As Michael's sister I would have something to add.  I was 2 years older and do remember most of what he posted.  I also have vivid memories of fearful situations.  Just riding on a bus sitting in the front which was almost empty and seeing all the blacks crowded in the back of the bus and standing made me feel uncomfortable.   During the bus strike, it was eerie riding through the streets of Montgomery seeing all the blacks walking.  No one had cars, but no one would ride the bus.  We had a "colored maid"  at our home every day taking care of my 94 year old grandfather.  She would walk to work every morning.  I know it was a long walk.  My Dad would drive her home evenings.  However, she would sit in the backseat.  No white man would dare drive through town with a colored woman in the front seat in that toxic atmosphere.   As children it was confusing because kids sat in the back. In this case Mike and I would sit in front with Dad, and the maid would sit in back alone

 


lenore

Jan 23, 2012 5:55pm

During my dad's first tour of duty, we were part of an assigned group because most families were there for a short time and this encouraged military families to make friends and adjust.   We socialized with this group: picnics, swimming, etc.    At that time the military was desegregated.  In our group was a black family.  I often wonder now where the kids went to school.  The public school next to the base and the Catholic school in town were both segregated.   Mike is correct about the culture of the south being part of the Catholic school.   The school was in an old southern mansion.  The nuns lived in the house and classrooms were in the old slave quarters.

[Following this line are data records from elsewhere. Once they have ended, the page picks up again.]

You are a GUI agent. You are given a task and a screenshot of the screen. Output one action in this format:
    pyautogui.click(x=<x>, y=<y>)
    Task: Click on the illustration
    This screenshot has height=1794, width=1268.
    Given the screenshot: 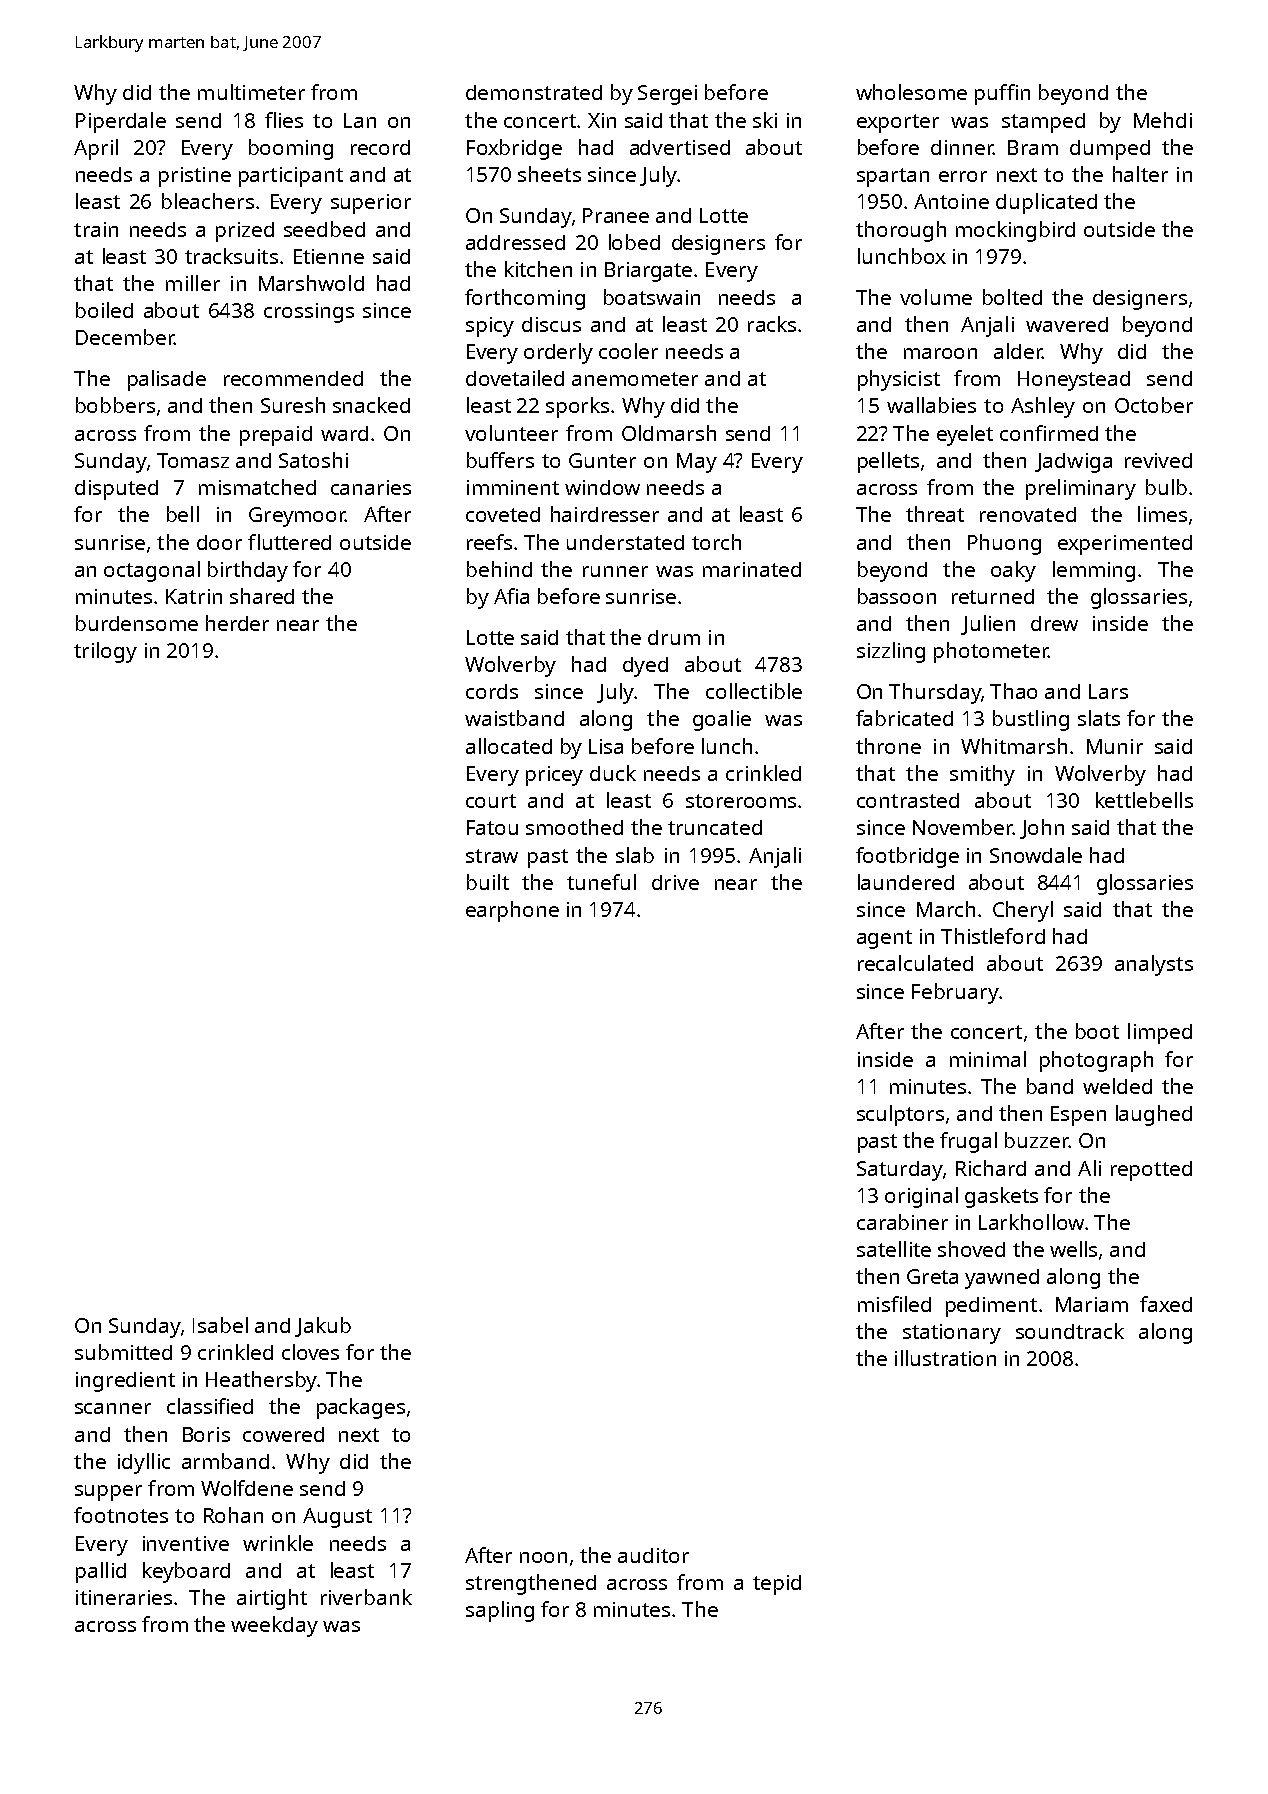 What is the action you would take?
    pyautogui.click(x=945, y=1358)
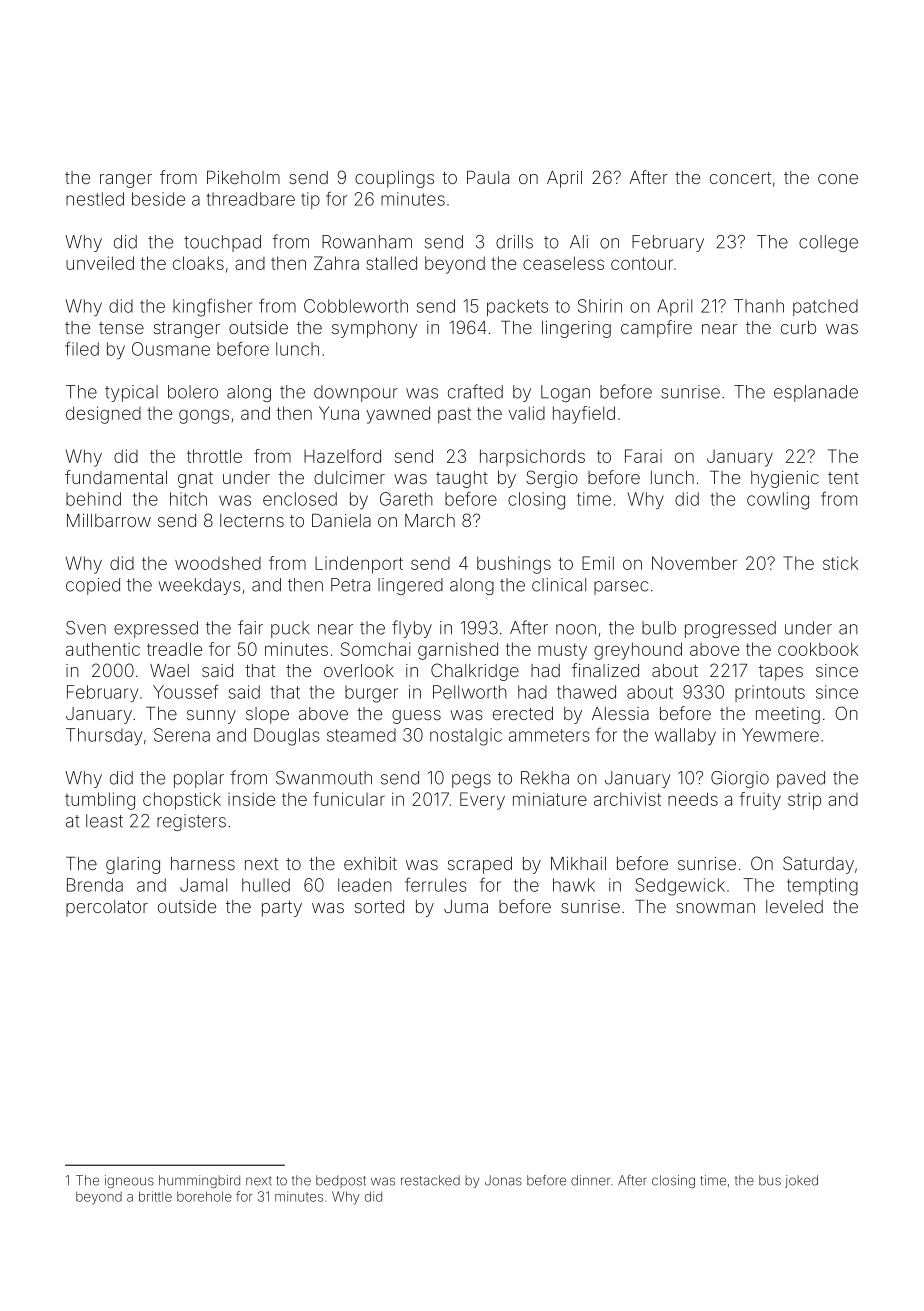  I want to click on overlook, so click(359, 670).
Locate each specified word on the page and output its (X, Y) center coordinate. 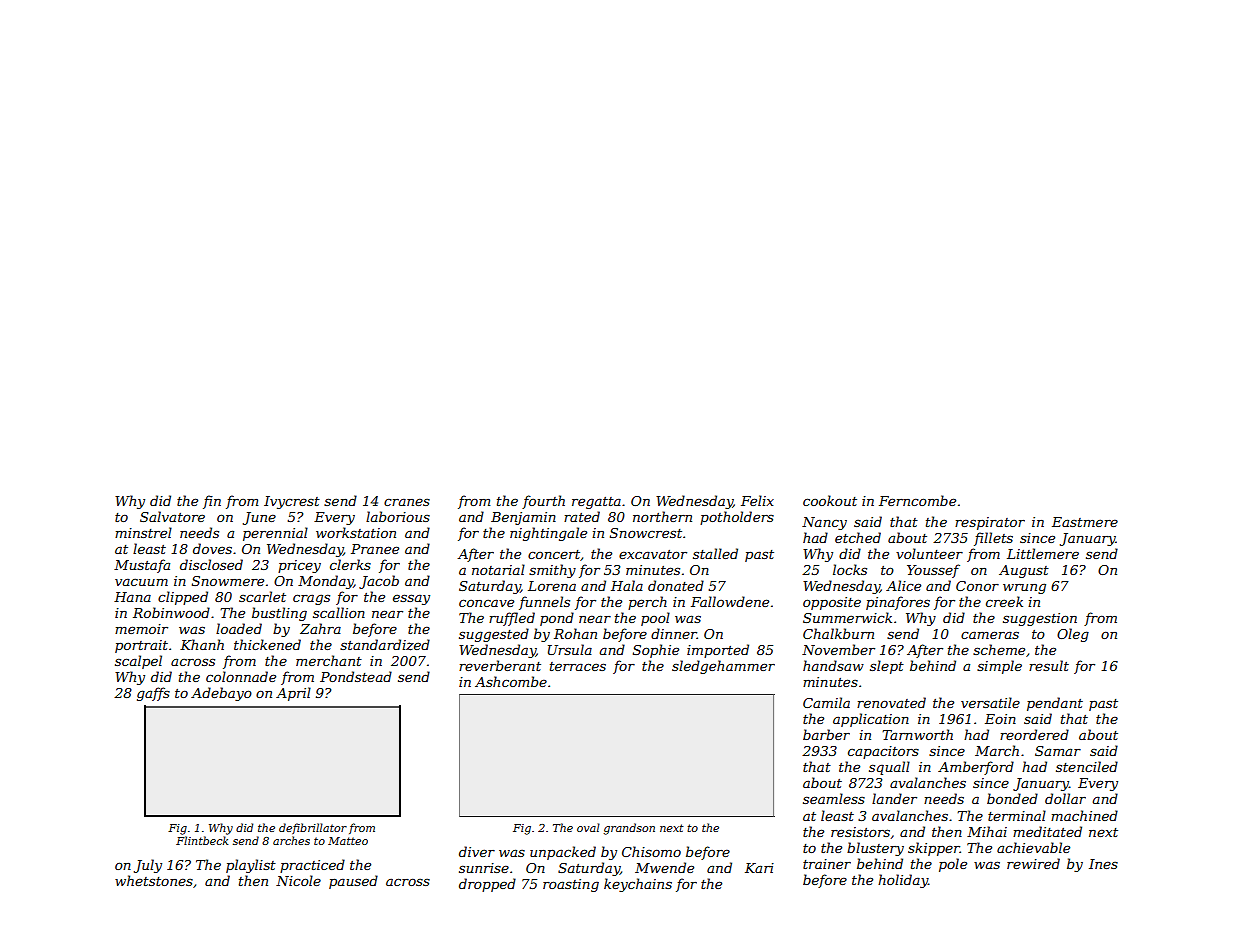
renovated (891, 702)
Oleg (1073, 635)
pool (655, 619)
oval (588, 827)
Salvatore (172, 516)
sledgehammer (723, 667)
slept (887, 667)
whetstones (154, 880)
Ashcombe (511, 681)
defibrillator (313, 828)
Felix (757, 500)
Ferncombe (917, 500)
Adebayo (221, 694)
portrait (141, 646)
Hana (132, 597)
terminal (1017, 815)
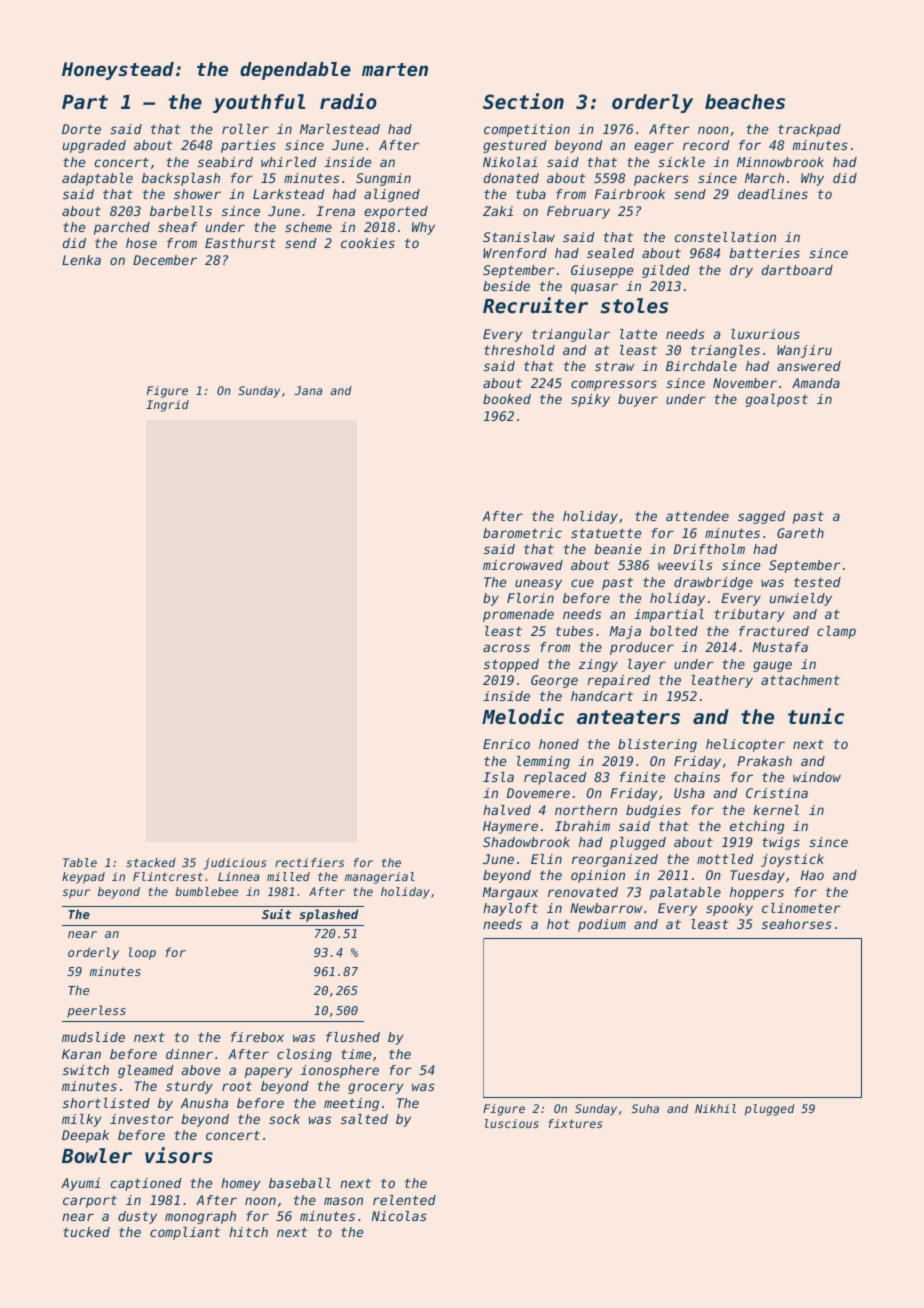 This page has height=1308, width=924. Describe the element at coordinates (235, 864) in the page. I see `judicious` at that location.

When we moved north to Pittsburgh,  I attended Sacred Heart school.   My parents had to come to a parent teacher meeting because of the revisionist southern history that I was spouting. I had been taught that the Civil War was about states rights, not about slavery.  The sister was completely appalled, and this precipitated a conference.    I still do not trust politicians who use that language.  I always suspect they are using code to justify something.

 


Jules van Schaijik

Jan 25, 2012 8:46pm

lenore, Jan. 23 at 5:55pm

I had been taught that the Civil War was about states rights, not about slavery. ... I still do not trust politicians who use that language.  I always suspect they are using code to justify something.

I think there are many who hold that position today. I am not one of them, but from this video it seems that Ron Paul might be.